Given instruction:
Transcribe the forum post about the Hackberry vase word for word, from its title to its final sentence.
Source document start
# Hackberry Vase II



## Slip (Jul 25, 2006)

OK, finally, here is my second Hackberry Vase made from a supply of Hackberry graciously supplied by our own Bobby. This vase is 12" tall and 8 1/2" in diameter. This is my largest to date on the Mustard Monster. It has 9 cans of spray laquer total to make finish with much spraying and sanding and on and on again and again to even out any and all imperfections other than the knot hole that is and then buffed with the Beall buffing system. This vase will be going to my future daughter-in-law and my son as they are working to purchase their first home. Hope they can find a good place to place it or if not, I just may have to keep it for myself, lol. Decided to leave it as is and forgo the finial as I originally wanted for the top of it. If you look, you can see the sawdust filled worm holes and they were packed tight with the sawdust. Even found a few of the worms still living when first started turning. They fly out pretty fast also.
Source document end
Material provided start
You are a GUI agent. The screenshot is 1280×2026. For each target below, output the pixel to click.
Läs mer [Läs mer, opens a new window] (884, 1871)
Material provided end
Result:
# Hackberry Vase II



## Slip (Jul 25, 2006)

OK, finally, here is my second Hackberry Vase made from a supply of Hackberry graciously supplied by our own Bobby. This vase is 12" tall and 8 1/2" in diameter. This is my largest to date on the Mustard Monster. It has 9 cans of spray laquer total to make finish with much spraying and sanding and on and on again and again to even out any and all imperfections other than the knot hole that is and then buffed with the Beall buffing system. This vase will be going to my future daughter-in-law and my son as they are working to purchase their first home. Hope they can find a good place to place it or if not, I just may have to keep it for myself, lol. Decided to leave it as is and forgo the finial as I originally wanted for the top of it. If you look, you can see the sawdust filled worm holes and they were packed tight with the sawdust. Even found a few of the worms still living when first started turning. They fly out pretty fast also.